Originally Posted by
Planetrain
I like Tesla and Amazon as companies, but I don’t like them at their current price. When speaking of PEs I mean it on a macro level. It’s broadly too high across the entire spectrum of stocks. There is nowhere else: CDs, Bonds, Money market, etc to put money, so everybody is piling into the stock market trying to get some yield. I think the market is propped up by low interest rates, the fed, and NAI No Alternative Investment. At some point (and I think sooner rather than later) we are going to see a crash because there just aren’t earnings to support the exorbitant prices. RCCL as an example is entirely a hope on future earnings. I’m not a gold guy, I’ll just wait for a better day to fish.
I continue to meter money into index funds for long range money, but in my mad money account I’m in a lot of cash and will wait for better opportunity.
https://www.multpl.com/s-p-500-pe-ratio
https://money.cnn.com/data/fear-and-greed/
totally get what you’re saying. I can see how someone would think companies are expensive at the moment. I have become very comfortable accepting that not only do I not know anything, neither does anyone else. Including the inventor of the PE ratio, Jim Cramer, anyone on CNBC and so on. When I buy excellent companies like TSLA and AMZN (even at today’s price) I think about the future potential. Amazon is just getting started, Tesla is has so many levers it’s unreal. They’re a $5 trillion company in the making.
I’ll say it one last time; if I tried to put a valuation on Amazon, Tesla, Netflix, Apple et al back in the day, I would have talked myself out of millions. Yes. Millions.
Attempting to value a company is a dead end from the start. Invest in the visionary founders like Musk, Bezos, Cook and watch the magic happen.
I can’t take credit for the returns I’ve seen. I started following the Motley Fool decades ago; I devoted a lot of time to watching what they did, listening to what they said, conversing with their community on their website much like we do here.
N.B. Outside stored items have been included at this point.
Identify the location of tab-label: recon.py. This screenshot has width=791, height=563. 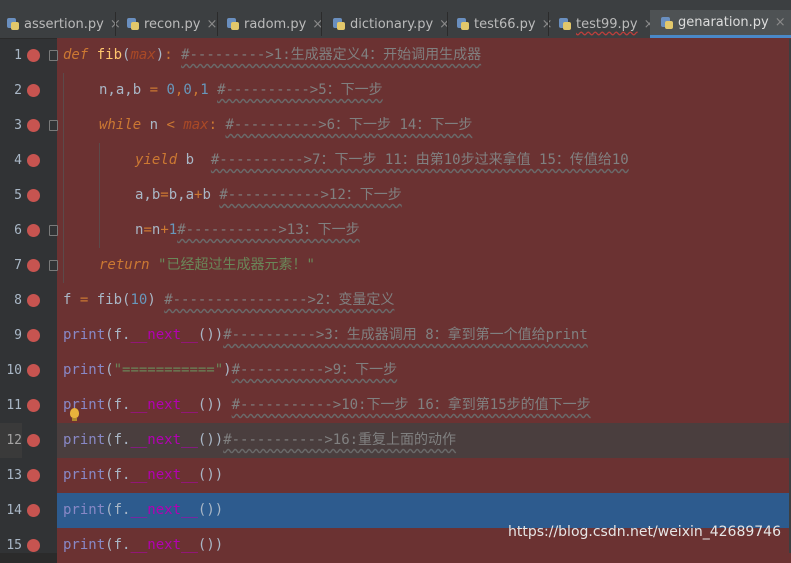
(172, 24).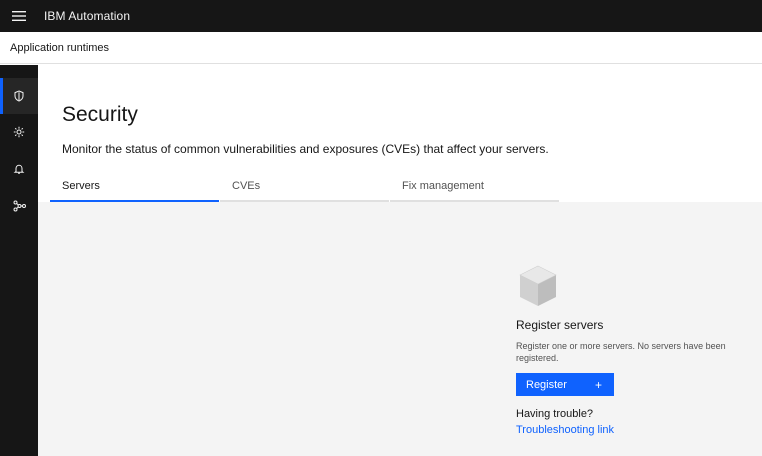 The image size is (762, 456). What do you see at coordinates (19, 260) in the screenshot?
I see `side-nav-rail` at bounding box center [19, 260].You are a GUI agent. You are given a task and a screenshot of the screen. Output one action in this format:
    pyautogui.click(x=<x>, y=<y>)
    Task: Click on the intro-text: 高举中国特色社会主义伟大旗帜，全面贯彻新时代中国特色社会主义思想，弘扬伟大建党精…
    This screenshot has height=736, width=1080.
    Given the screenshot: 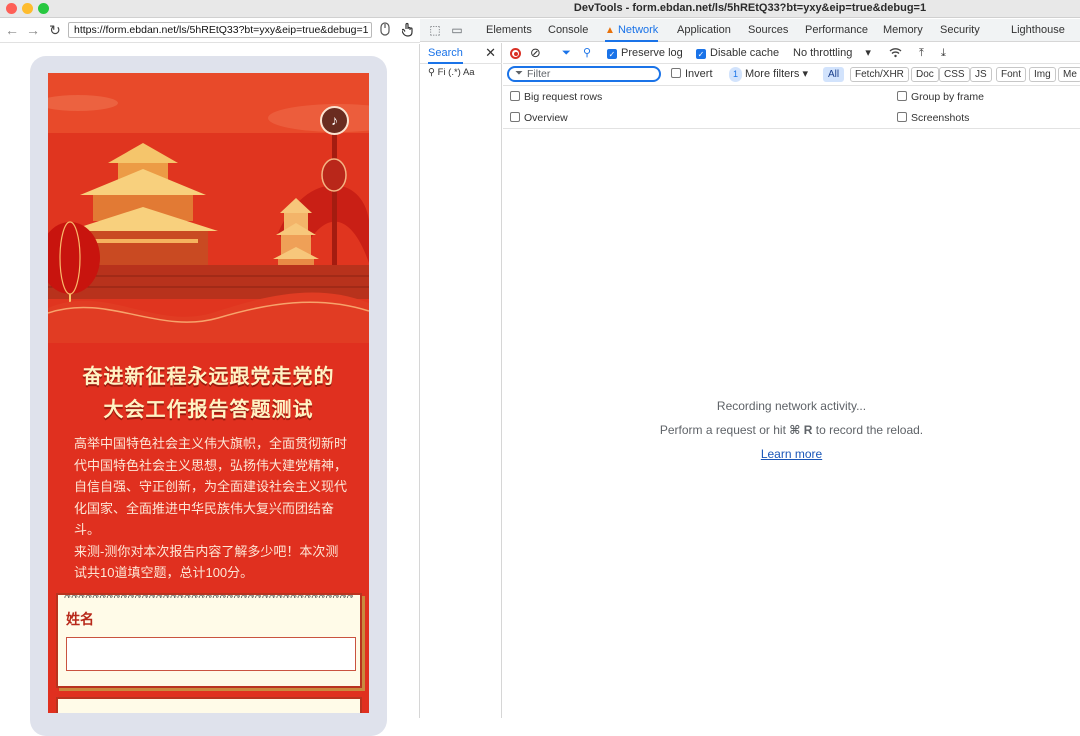 What is the action you would take?
    pyautogui.click(x=211, y=508)
    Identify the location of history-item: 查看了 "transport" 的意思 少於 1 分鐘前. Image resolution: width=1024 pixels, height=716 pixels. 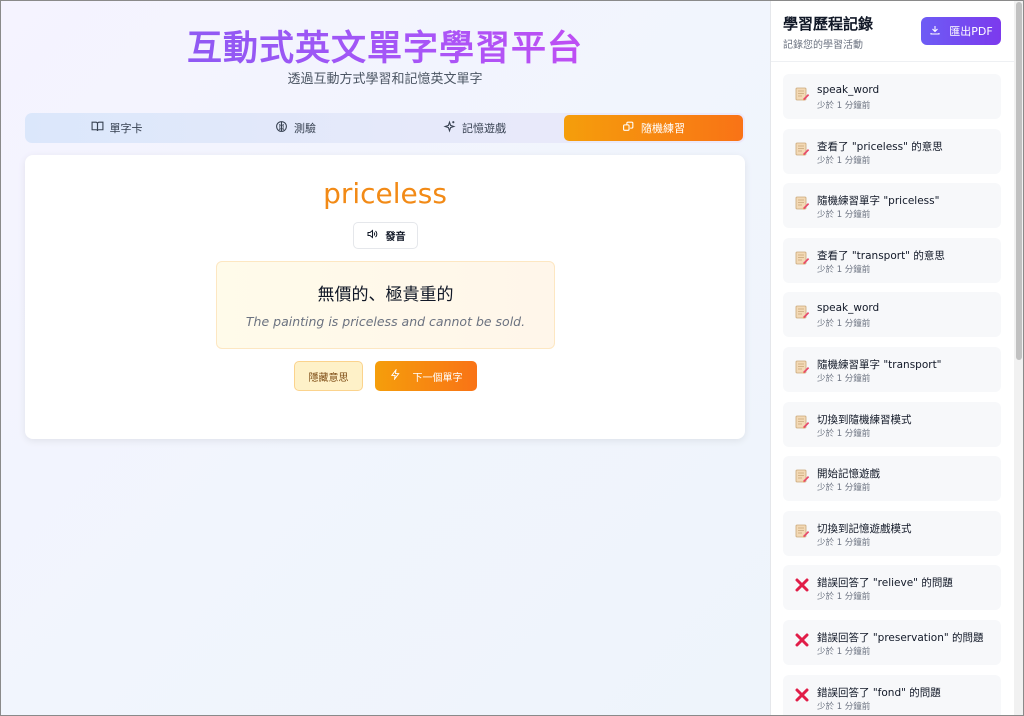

It take a lot of time and up and down cycles. All I can say is that it’s worked incredibly well for me. I’ve conditioned myself to ignore all metrics and news with the exception of fraud or a company making a complete 180 from say making electric cars to mousetraps. Barring news like that, I. Just. Keep. Buying. (And most importantly, holding).
sorry if that sounded soap boxy. Not my intent and I’m just reflecting here on what has worked so well for me.